Rustam Magomedovich Azhiev (Мохмад ВоӀ Рустам) also known by the pseudonym Abdul Hakim al-Shishani (عبد الحكيم الشيشاني) is commander-in-chief of the Chechen battalion OBON (part of the Ichkerian armed forces-in-exile) fighting on the Ukrainian side in the Russo-Ukrainian war. Azhiev is a veteran of the Second Russo-Chechen war and fought on the side of the opposition in the Syrian civil war as one of the Chechen mujahideen in Syria. In the latter he was the leader of the rebel group Ajnad al-Kavkaz.

== Early life and family ==
Rustam Azhiev was born in Prigorodnoye, a village in the outskirts of Grozny, capital of the Checheno-Ingush ASSR and the capital of Chechnya today, in April 1981 and belongs to the Mulkoy teip. After finishing school he enrolled in the pedagogical university of Grozny, but had to stop his studies due to the outbreak of the Second Russo-Chechen war.
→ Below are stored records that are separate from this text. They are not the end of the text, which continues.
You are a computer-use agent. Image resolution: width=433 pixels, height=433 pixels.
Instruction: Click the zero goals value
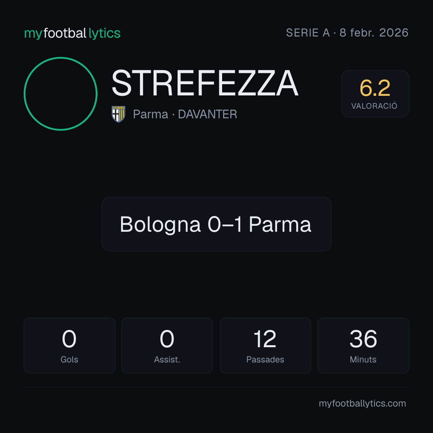[69, 339]
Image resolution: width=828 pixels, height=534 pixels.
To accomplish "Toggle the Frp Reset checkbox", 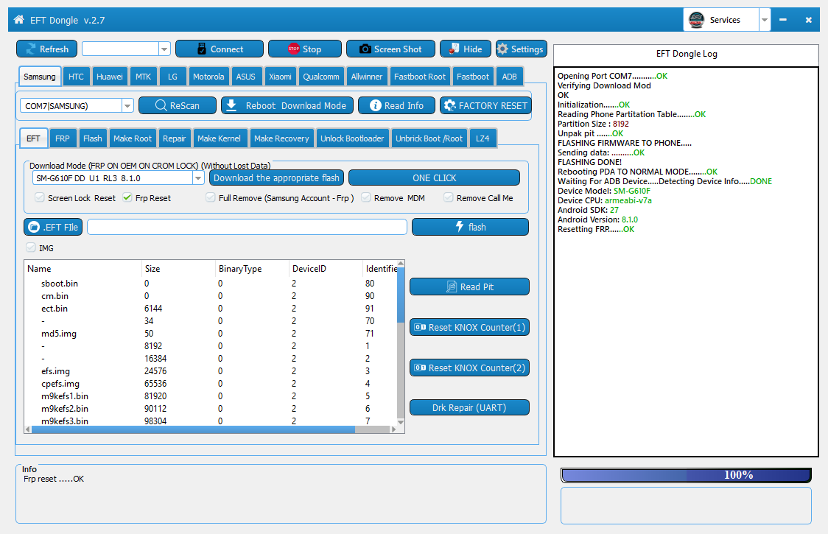I will click(x=127, y=197).
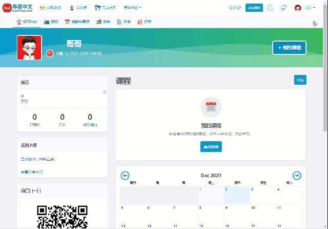The height and width of the screenshot is (229, 328).
Task: Open the notification bell icon
Action: (x=270, y=8)
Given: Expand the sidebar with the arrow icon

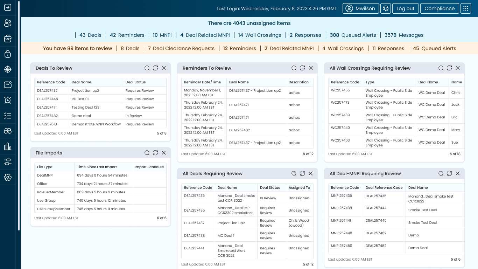Looking at the screenshot, I should 8,8.
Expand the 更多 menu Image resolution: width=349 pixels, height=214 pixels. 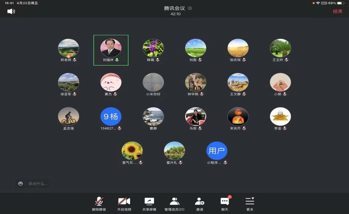(250, 204)
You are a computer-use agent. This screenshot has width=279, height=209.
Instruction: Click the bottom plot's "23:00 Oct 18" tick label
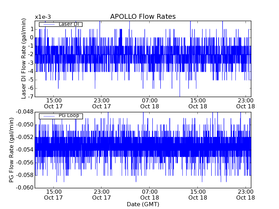[246, 194]
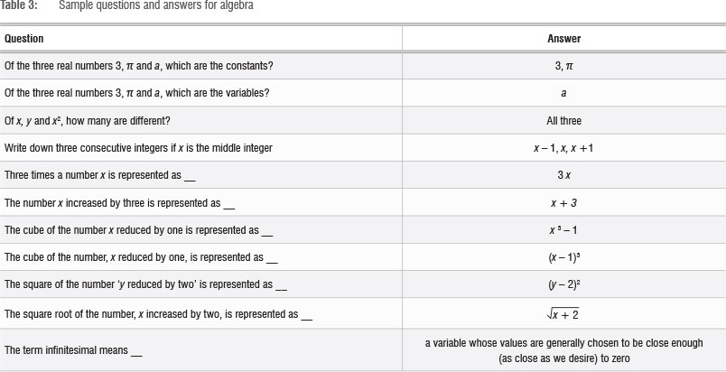Viewport: 726px width, 372px height.
Task: Click the "The term infinitesimal means" question
Action: coord(73,350)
During his youth he was master of sports in freestyle wrestling and won multiple competitions in the south of Russia. His brothers Anzor and Mansur are professional MMA fighters.

== Second Russo-Chechen war ==
Shortly after Vladimir Putin had ordered the second invasion of Chechnya in 1999, Azhiev joined the Ichkerian forces and fought under the command of Rustam Basaev, who would later become the commander of the Central Sector of the Armed Forces of the Chechen Republic of Ichkeria. In the course of the war Azhiev rose up in ranks and was appointed commander of the central sector of the Caucasus Emirate's Vilayat Nokhchicho in 2007. Two years later he was seriously wounded, losing 3 fingers and injuring his eyes. To get medical treatment he decided to move to Turkey. Following his treatment he was unable to return to Chechnya to continue fighting.

== Syrian civil war ==
After several unsuccessful attempts to return to Chechnya, Azhiev decided in 2013 "to continue (...) resistance against Russia in the Syrian Republic". He joined the Syrian Civil war on the side of the Islamist rebel group Ansar al-Sham. The following year he and other Chechen comrades left the group and founded an independent group, Ajnad al-Kavkaz. The group was mainly active in Northwestern Syria and participated in many battles, such as the Idlib offensive in 2015 and Hama offensive in 2016. Throughout the war the group remained completely independent under Azhievs leadership and did not swear allegiance to any other groups. Due to internal conflicts among the Syrian opposition, Azhiev decided to withdraw from the conflict in October 2017. In the following years Tahrir al-Sham started to crack down on foreign fighters and groups, especially of Chechen origin, and arrested leaders close to the group. After settling once again in Turkey, he found himself targeted by a small hit squad who were ordered to assassinate their primary target, "a Chechen dissident living in Turkey named ‘Abdulhakim, who had fought for the opposition in Syria" according to the Turkish intelligence agency MİT, who were able to arrest the assassins before they could carry out their mission, which they believe was ordered by FSB and the pro-Moscow Chechen president, Ramzan Kadyrov.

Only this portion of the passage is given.